Release Date: 20th October 2014

Contents

Artists

Diana Damrau (soprano)
Orchestre Symphonique de Monrteal

Conductor

Kent Nagano

Artists

Diana Damrau (soprano)
Orchestre Symphonique de Monrteal

Conductor

Kent Nagano

About

One day, Kent Nagano listened carefully when his wife was singing a children’s song to his daughter. The song told a chapter of Japanese history previously unknown to him: It told of emotion, tenderness, love – and bitterness. The song originates from a period when Japan had to open up to the West. At this time, Japan was suffering from over population, starvation and poverty.

These songs came to me very late. Though of Japanese heritage, my family came to America at the end of the 19th century leaving me three generations away from Japan. I came down one morning to breakfast and found my daughter listening to these songs on a little recording, and my wife was singing along with the songs to try to teach them to my daughter.”

His daughter Karin Kei was three years old on the day she inspired one of her father’s most ambitious projects. Kent Nagano was so touched by the lyrics and sounds of the songs that he immediately started researching their source.

After quite a while, I’d say six weeks or two months, after listening every morning to these intriguing and beautiful melodies, it occurred to me that due to my limited Japanese, I had no complete comprehension of what they were about, and so I asked my daughter to explain the texts. Her translation, confirmed by my wife, revealed a complex and profoundly poetic collection of texts. They were at once both intensely moving emotionally and disturbing. Their haunting, mysterious beauty has continued to entice all generations since their creation making them actual and vividly relevant to our modern world.”

In Japan, the songs that enchanted Nagano are commonly known as 'Shoka', or school hymns. They are based on famous Japanese poetry, but are composed in the Western musical style. The songs emerged during the era of the Meiji-Restorations in the outgoing 19th and early 20th centuries. It was the time when Japan finally opened itself to the West after close to 250 years of reclusiveness. The backward feudal state transformed into a modern imperial world power.

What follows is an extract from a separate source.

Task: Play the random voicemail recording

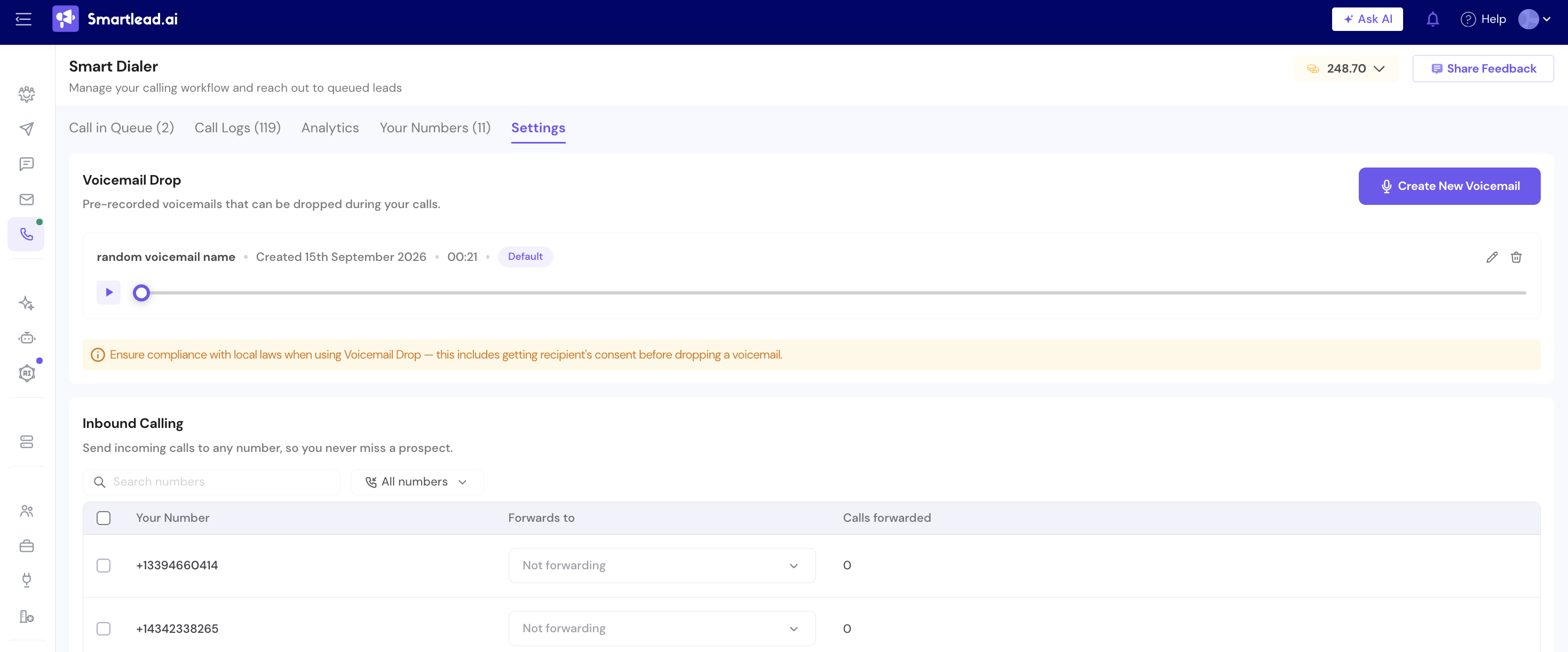Action: [109, 292]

It was in this period of economic and cultural upheaval that the children’s 'Shoka' came into being. Sometimes the lyrics deal with day to day life, while other songs tell of the strangers coming ashore in Japan. Some tell the stories of Japanese who went overseas to flee the poverty at home.

The songs from ancient times have left a deep impression on the American conductor and rekindled his interest in his Japanese roots. Kent Nagano wanted to bring them to public attention by a performance with the Orchestre symphonique de Montréal. His friend, Peter Schmidt, a famous designer from Hamburg, created animated short films to support the musical event.

Contents:
1. nanatsu no ko (Seven Little Ones)
2. amefuri otsukisan (Monn in the Rain)
3. soushunfu (Song of Early Spring)
4. aoime no niñgyou (Blue-eyed Doll)
5. tsukimisoo no hana (Evening Primrose)
6. jyuugoya otsukisañ (Dear Old Full Moon)
7. hanakage (In the Shadow of Flowers)
8. yuuyake koyake (Burning Sunset)
9. haruyo koi (Spring, Come Soon!)
10. sumidagawa (On the Sumida River)
11. akatoñbo (Red Dragonflies)
12. akai kutsu (Red Shoes)
13. oboro zukiyo (Blurry Moon)
14. natsuwa kinu (Summer has Come)
15. hanayome ningyou (Bridal Doll)
16. chin chin chidori (Orchestral Fantasy on “Chin, Chin, Chidori”)
17. hamachidori (Beach Plovers)
18. dokokade haruga (Where is Spring?)
19. chin chin chidori (Chin, Chin, Chidori)
21. sakura (Sakura, Sakura)
22. ano-machi kono-machi (This Town, That Town)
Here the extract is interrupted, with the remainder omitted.